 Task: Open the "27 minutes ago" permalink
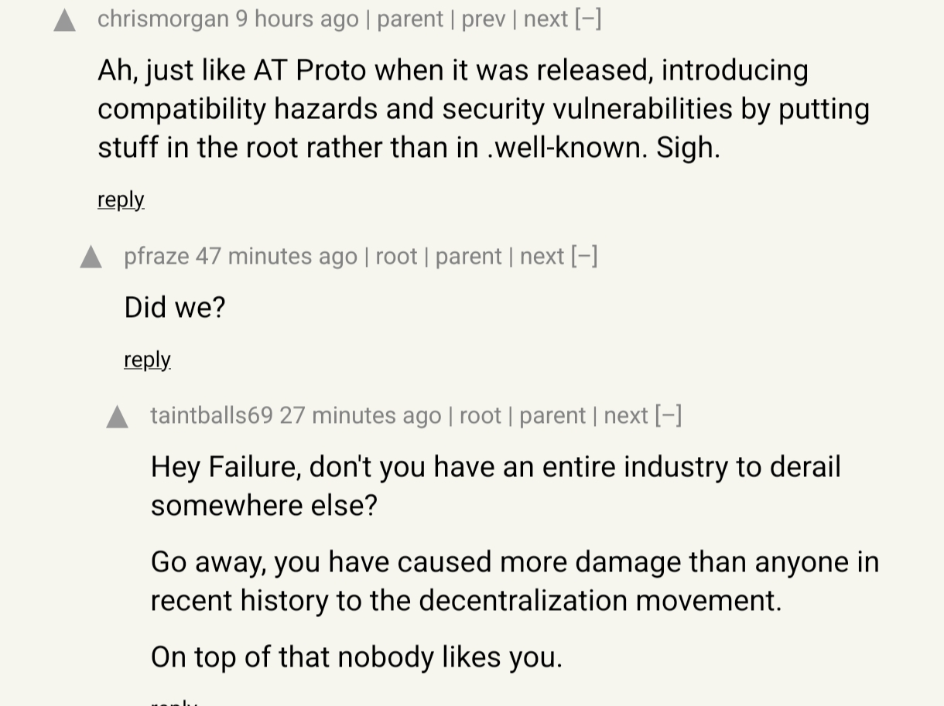(x=360, y=415)
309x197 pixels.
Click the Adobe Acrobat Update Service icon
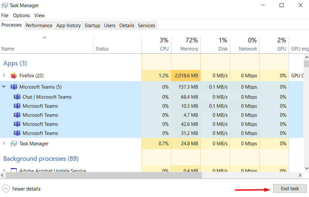(x=14, y=170)
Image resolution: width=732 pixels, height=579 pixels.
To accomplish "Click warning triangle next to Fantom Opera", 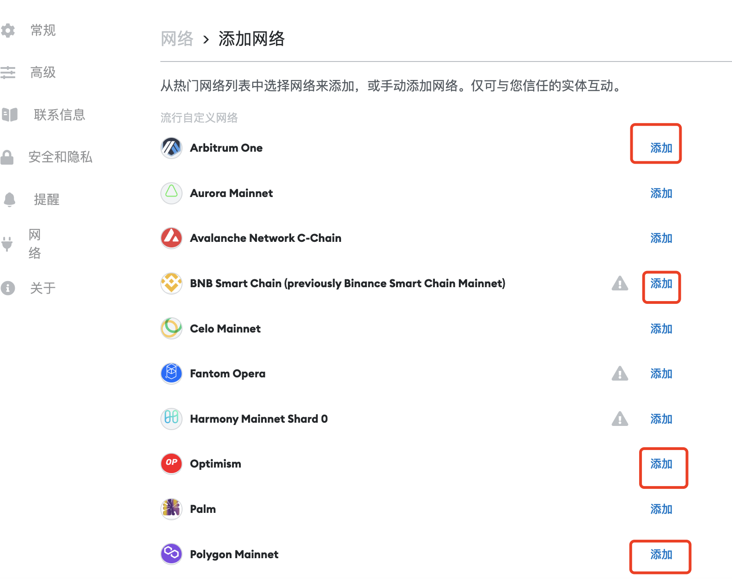I will tap(620, 374).
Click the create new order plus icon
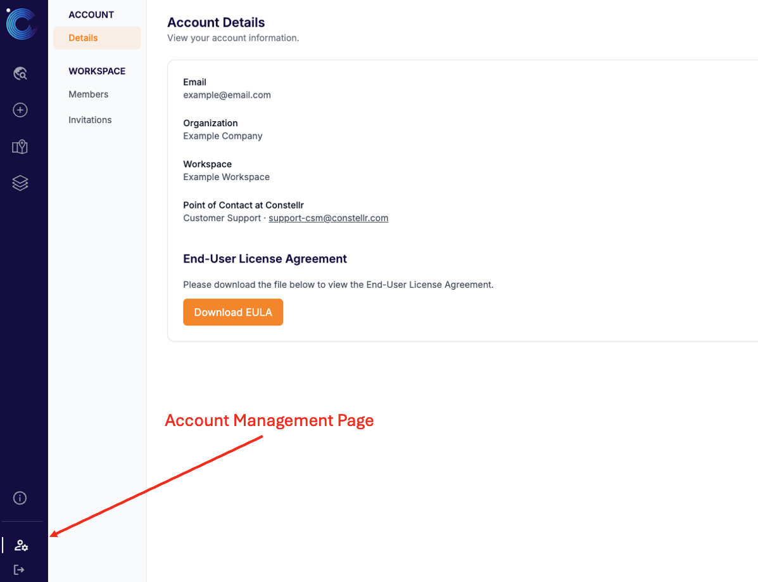This screenshot has height=582, width=758. pos(20,110)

..............................

--- Instructions to follow ---
Every line of the listing that includes the word "pixels" forms the answer.

--- Exercise response ---
309x197 pixels.
Image resolution: width=732 pixels, height=579 pixels.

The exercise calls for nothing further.